# NASH ARE YOU ALRIGHT?



## Triple E (Apr 28, 2011)

*Nash please let us know if you and your are alright. I am praying for you buddy. If you need anything and I mean anything let us know. *


----------



## Guest (Apr 28, 2011)

RE: NASH ARE YOU ALRIGHT?

steve ,, hollis has heard from one of his family members ,, and he is ok ,, he was out and about when all this happened ,, but he is still kicking ,, and that is a BIG PLUS ,,


----------



## Triple E (Apr 29, 2011)

Re: NASH ARE YOU ALRIGHT?

Thank you rod.   :approve: Very good to hear.  By the way.  You were right on with the Cig-lighter.  It is wired to the the chassis.  Thanks.


----------



## try2findus (Apr 29, 2011)

Re: NASH ARE YOU ALRIGHT?

Thank goodness it appears all of our RVUSA friends have made it through these storms intact.

We are praying for the victims and their families.


----------



## H2H1 (Apr 29, 2011)

Re: NASH ARE YOU ALRIGHT?

Sorry Steve I thought I had you on CC when I sent out the message that Nash was OK. SORRY


----------



## Triple E (Apr 29, 2011)

Re: NASH ARE YOU ALRIGHT?

No problem Hollis.  I was pretty worried as I know that is close to his home.  Has anyone heard from Gerald, Whitey.  Doesn't he also live close to that area?


----------



## H2H1 (Apr 29, 2011)

Re: NASH ARE YOU ALRIGHT?

everyone is OK, I spoke to Gerald last night, I also got a email from JR (Randy and Jeanie) they are OK. They are washing and waxing there RV for an up coming trip. BTW Nash has headed by to Paul Grist camp ground. How are you coming with yours , about ready to put it on the road?


----------



## Triple E (Apr 29, 2011)

Re: NASH ARE YOU ALRIGHT?

Well, I have new A/C parts and pieces, new radiator, refilled with extended anti-freeze, new fan bearing seal, valve adjustments and gaskets, extended my slobber tube and a big fat bill.  But,,,,,,I did get a free CAT coffee cup.

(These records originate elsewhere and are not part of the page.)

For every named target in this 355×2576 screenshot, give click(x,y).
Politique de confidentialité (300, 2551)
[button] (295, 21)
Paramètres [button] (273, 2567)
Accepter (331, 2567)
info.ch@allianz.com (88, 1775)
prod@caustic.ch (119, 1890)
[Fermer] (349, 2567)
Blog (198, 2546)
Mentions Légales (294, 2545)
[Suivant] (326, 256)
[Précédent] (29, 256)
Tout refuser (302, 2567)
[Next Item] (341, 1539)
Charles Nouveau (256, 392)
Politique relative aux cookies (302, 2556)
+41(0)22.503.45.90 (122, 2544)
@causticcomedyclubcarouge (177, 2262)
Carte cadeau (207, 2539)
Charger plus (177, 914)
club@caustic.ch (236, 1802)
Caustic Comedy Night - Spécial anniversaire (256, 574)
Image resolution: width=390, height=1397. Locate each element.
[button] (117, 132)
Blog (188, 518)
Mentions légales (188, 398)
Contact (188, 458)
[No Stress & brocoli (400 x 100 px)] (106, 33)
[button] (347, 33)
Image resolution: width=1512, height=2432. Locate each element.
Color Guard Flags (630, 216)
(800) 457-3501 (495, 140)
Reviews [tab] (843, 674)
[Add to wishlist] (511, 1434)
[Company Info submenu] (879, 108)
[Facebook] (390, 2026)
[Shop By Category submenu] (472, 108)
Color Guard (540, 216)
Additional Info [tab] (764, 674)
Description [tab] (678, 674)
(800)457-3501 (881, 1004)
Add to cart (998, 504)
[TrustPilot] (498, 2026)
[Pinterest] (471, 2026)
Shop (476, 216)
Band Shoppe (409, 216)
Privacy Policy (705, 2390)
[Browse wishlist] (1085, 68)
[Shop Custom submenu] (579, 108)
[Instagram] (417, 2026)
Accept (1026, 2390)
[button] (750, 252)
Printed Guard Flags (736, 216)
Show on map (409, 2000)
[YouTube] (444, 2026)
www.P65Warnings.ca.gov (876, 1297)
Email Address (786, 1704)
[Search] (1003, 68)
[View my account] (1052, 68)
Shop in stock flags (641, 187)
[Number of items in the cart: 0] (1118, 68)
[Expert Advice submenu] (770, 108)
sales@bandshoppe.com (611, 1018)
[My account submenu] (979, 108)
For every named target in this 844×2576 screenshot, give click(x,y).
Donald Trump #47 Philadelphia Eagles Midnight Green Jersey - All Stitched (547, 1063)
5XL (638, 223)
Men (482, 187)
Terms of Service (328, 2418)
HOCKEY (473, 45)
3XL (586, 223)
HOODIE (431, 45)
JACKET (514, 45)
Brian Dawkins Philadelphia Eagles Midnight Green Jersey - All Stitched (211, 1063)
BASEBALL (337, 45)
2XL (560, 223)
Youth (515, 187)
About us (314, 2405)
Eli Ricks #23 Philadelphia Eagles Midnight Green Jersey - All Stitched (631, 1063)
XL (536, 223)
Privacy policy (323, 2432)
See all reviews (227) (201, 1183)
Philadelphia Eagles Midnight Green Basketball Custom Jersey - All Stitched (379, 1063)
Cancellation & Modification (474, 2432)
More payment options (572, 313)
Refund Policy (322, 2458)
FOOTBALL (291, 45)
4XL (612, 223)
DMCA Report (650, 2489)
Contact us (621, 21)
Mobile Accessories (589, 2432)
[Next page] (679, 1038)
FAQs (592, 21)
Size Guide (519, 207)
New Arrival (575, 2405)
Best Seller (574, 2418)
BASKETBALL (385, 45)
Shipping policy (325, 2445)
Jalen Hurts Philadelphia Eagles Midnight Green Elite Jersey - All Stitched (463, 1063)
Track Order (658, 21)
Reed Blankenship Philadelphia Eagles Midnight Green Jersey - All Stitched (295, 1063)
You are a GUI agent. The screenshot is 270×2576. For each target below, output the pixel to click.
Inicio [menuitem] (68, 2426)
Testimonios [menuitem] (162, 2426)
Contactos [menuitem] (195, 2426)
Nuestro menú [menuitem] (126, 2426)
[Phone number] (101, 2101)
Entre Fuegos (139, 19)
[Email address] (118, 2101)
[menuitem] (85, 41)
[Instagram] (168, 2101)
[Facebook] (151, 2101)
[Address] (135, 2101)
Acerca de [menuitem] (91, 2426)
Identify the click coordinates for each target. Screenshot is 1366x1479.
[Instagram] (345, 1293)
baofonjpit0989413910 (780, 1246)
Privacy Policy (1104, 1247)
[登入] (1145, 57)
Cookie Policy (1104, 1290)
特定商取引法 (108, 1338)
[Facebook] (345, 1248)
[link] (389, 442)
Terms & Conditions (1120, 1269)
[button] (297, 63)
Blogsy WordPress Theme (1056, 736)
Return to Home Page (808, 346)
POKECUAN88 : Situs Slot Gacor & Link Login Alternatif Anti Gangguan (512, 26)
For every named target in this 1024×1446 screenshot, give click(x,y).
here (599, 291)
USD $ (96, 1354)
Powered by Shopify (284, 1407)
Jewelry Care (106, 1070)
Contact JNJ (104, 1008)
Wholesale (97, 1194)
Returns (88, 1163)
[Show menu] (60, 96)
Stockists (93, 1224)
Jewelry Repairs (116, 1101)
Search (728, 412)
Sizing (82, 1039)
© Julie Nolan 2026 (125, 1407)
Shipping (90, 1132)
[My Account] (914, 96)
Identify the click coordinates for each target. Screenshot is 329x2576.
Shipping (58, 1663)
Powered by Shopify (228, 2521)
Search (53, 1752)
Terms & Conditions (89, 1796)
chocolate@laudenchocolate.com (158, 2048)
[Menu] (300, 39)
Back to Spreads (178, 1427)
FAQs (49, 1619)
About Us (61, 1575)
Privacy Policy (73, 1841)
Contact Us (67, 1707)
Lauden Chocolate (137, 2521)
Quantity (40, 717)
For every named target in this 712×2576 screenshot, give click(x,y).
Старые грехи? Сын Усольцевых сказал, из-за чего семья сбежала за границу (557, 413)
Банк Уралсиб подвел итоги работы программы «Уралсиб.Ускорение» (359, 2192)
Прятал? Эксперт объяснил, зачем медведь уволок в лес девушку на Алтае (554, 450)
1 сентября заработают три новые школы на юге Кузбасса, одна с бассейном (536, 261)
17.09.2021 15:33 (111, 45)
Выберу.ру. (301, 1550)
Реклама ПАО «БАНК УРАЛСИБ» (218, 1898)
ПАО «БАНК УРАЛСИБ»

Next project, oil change, wash and wax.


----------



## whitey (May 1, 2011)

RE: NASH ARE YOU ALRIGHT?

UPDATE;

I got a E-mail from Nash today and they are OK and doing fine they had one tree to blow down in their Yard and fell on a storage shed it total the shed and the motorcycle that was store in side of it. they  had been down to Paul Grit's St Pk and they didn't have any Telephone or Internet so they have been out of touch of what was happen on Skype and RV USA.


----------



## H2H1 (May 1, 2011)

Re: NASH ARE YOU ALRIGHT?

Gerald I got the same email so glad that all they lost


----------



## C Nash (May 1, 2011)

Re: NASH ARE YOU ALRIGHT?

Thanks to all for the concern.  Yes we are fine and buildings can be replaced.  JUst glad the tree didn't hit the house where the Grandson , his wife and our Great grandson were.  Alabama was hit hard.  Worst I have ever seen.  So far the death count is around 250 is the reports we are getting.  We were on the road and the cg where we were has no cell ph service or internet connection.  We had to come back to get in touch with insurance co and take care of the damage.  Folks in Alabama and over the nation are really helping those in need.


----------



## akjimny (May 1, 2011)

Re: NASH ARE YOU ALRIGHT?

The good news is you and your family are all okay.  God bless.


----------